## Written problem
Switch "input field" to "text box" in the rows from the line with "Viewport: 2258px width, 1270px height." up to and including the line with "(x=137, y=348)", changing nothing else. Return only those lines, leaving out the pictures.

## Input records
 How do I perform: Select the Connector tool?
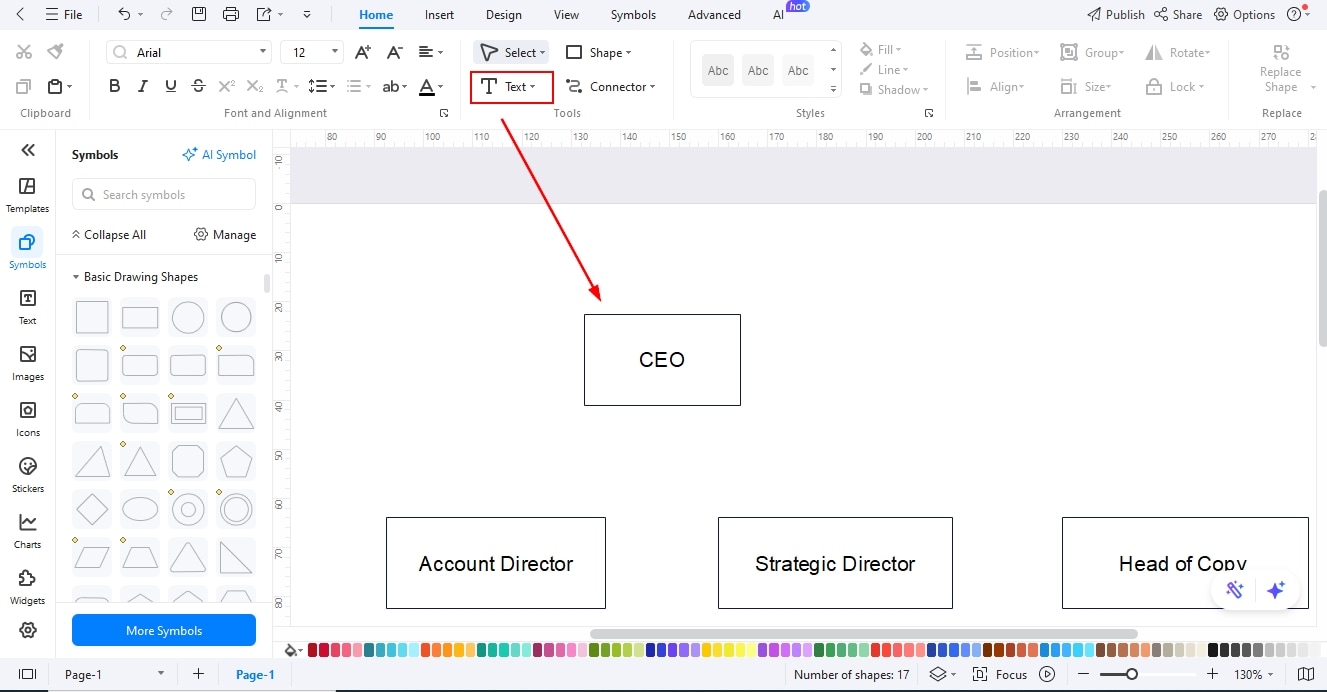pos(611,87)
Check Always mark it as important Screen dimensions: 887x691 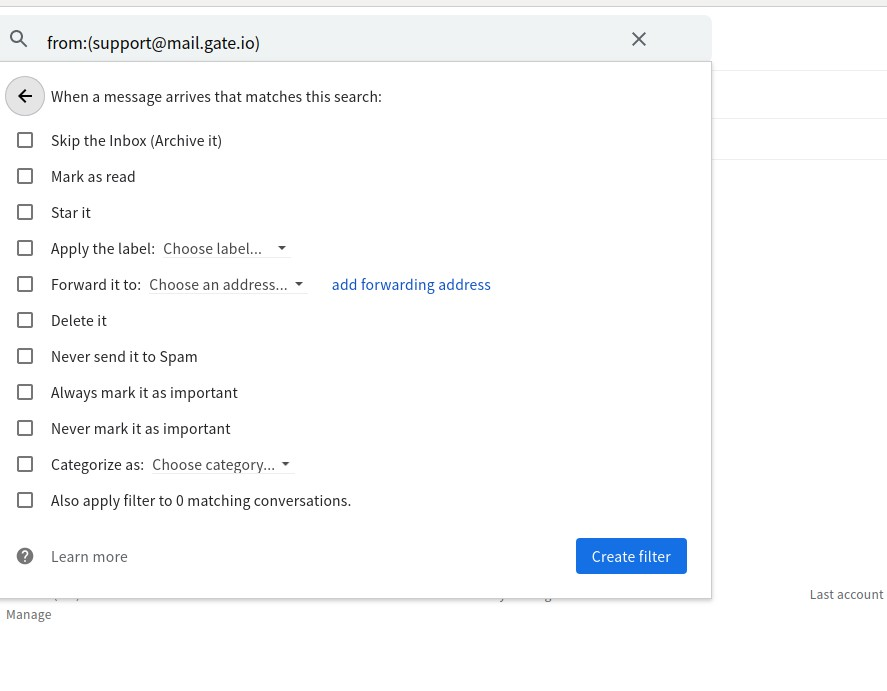click(x=25, y=393)
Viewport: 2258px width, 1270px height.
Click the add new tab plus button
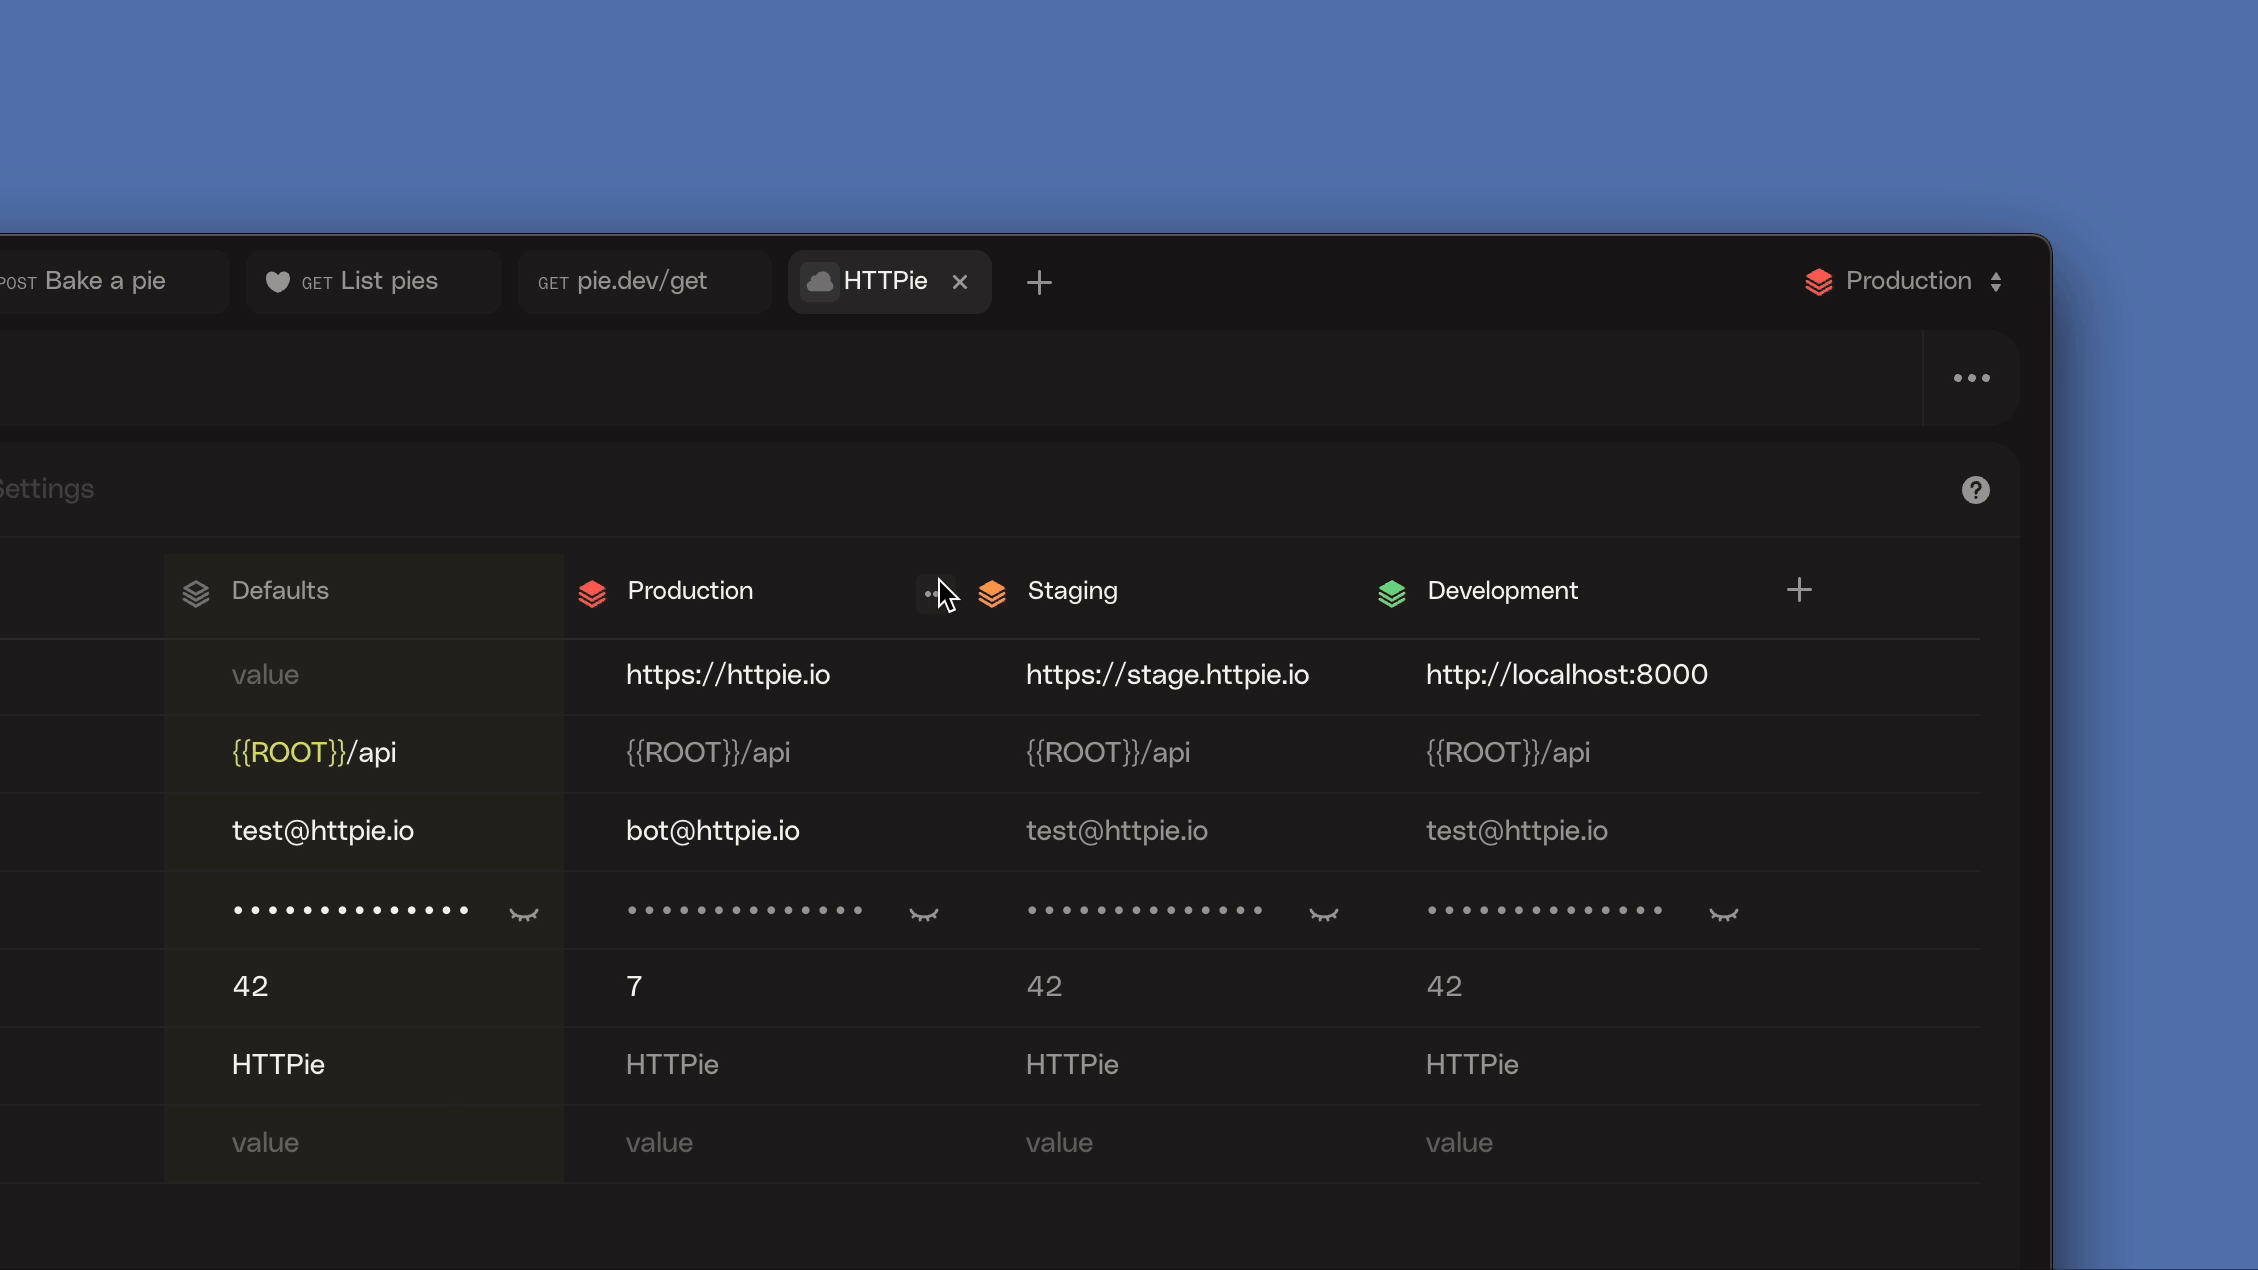(x=1039, y=281)
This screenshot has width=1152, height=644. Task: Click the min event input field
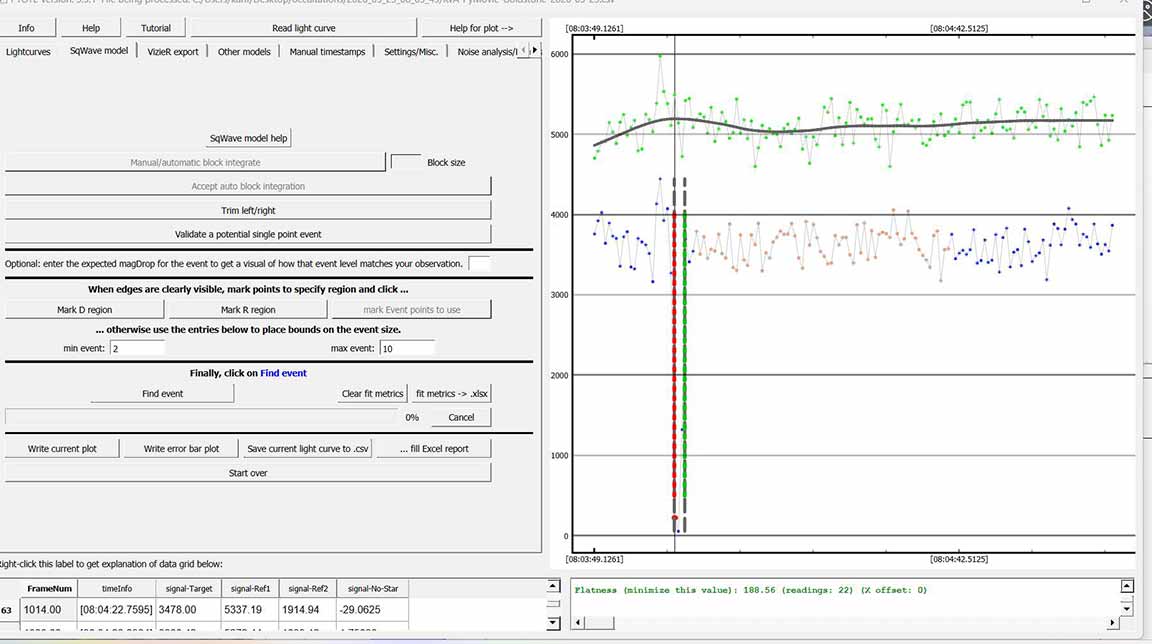(x=137, y=348)
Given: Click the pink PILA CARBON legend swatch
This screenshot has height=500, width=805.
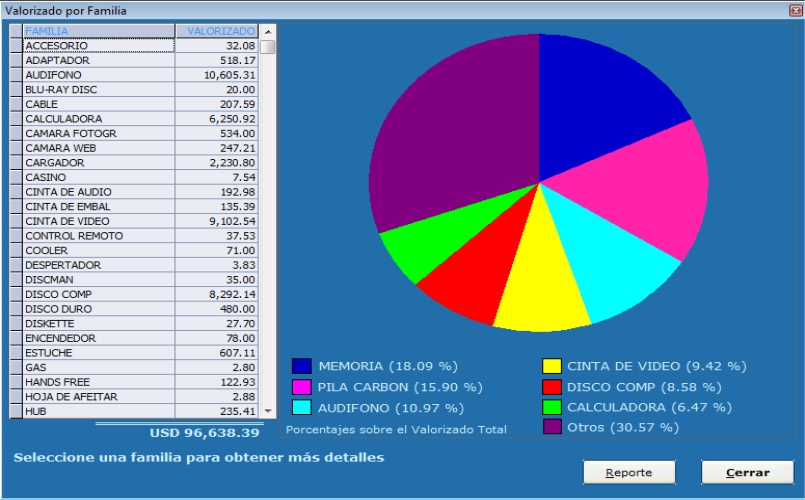Looking at the screenshot, I should coord(302,387).
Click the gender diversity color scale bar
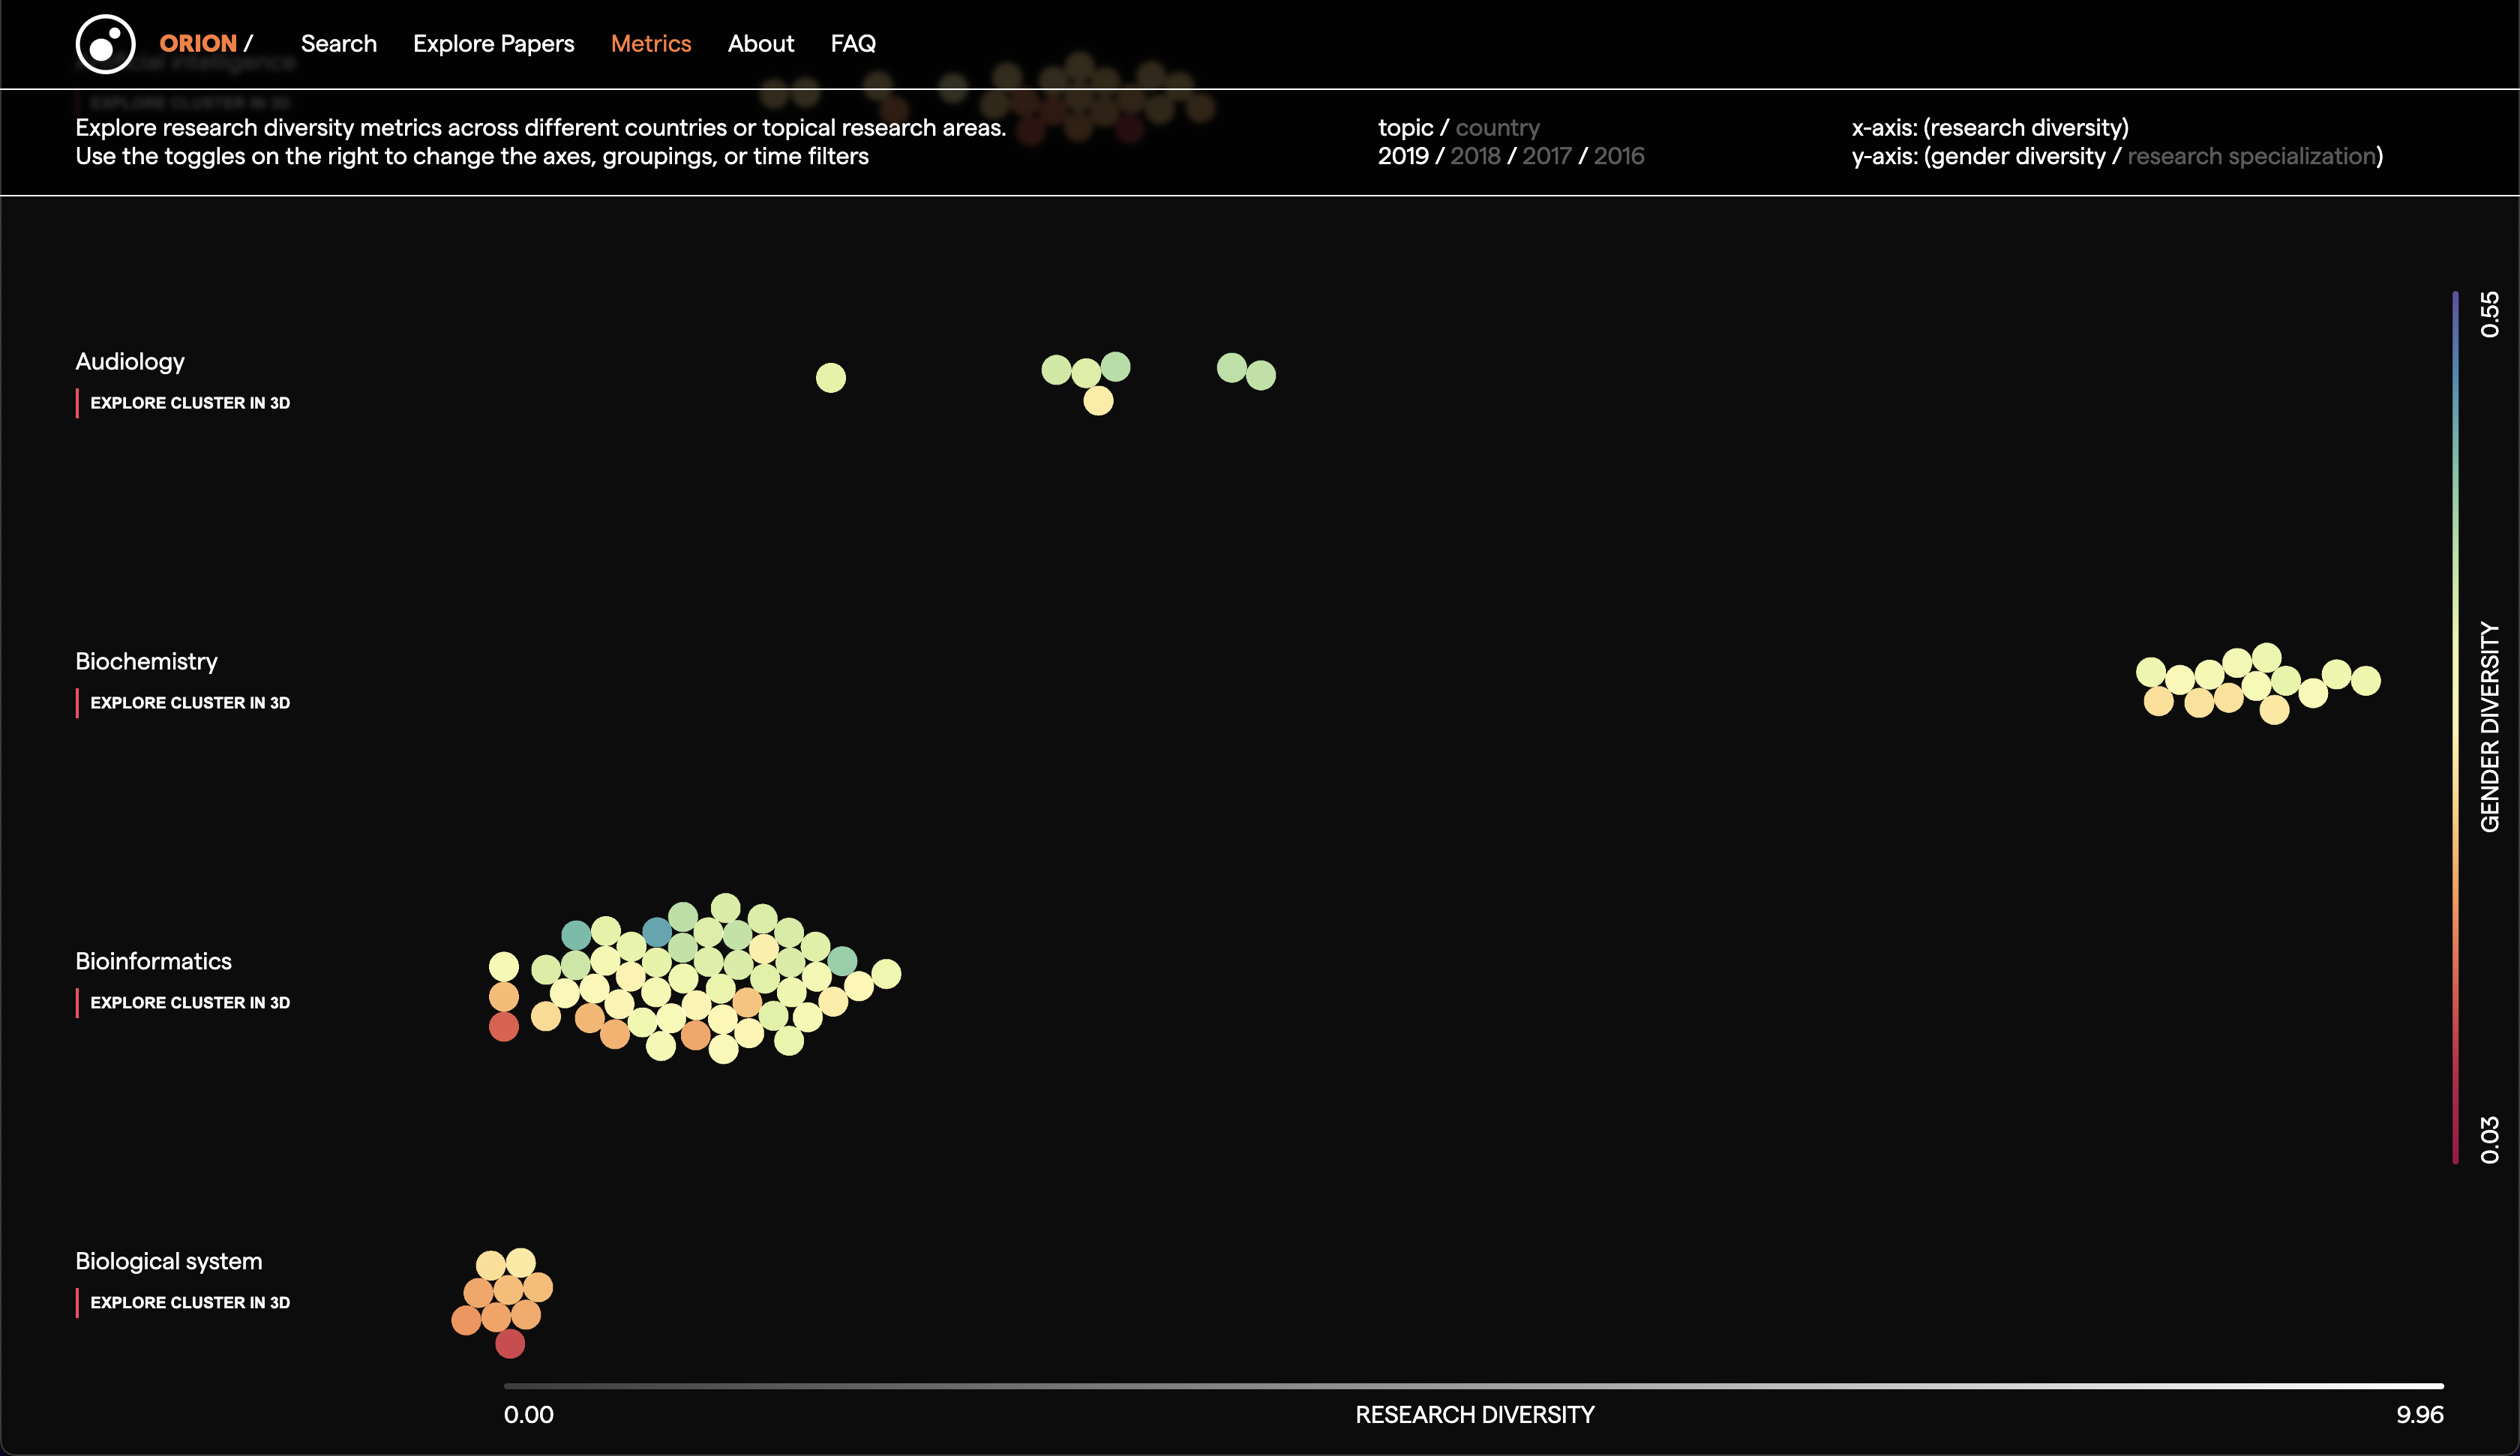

## Exercise output
Viewport: 2258px width, 1270px height.
Click the add new tab plus button
(x=1039, y=281)
This screenshot has width=1152, height=644. Task: Click the min event text box
(x=137, y=348)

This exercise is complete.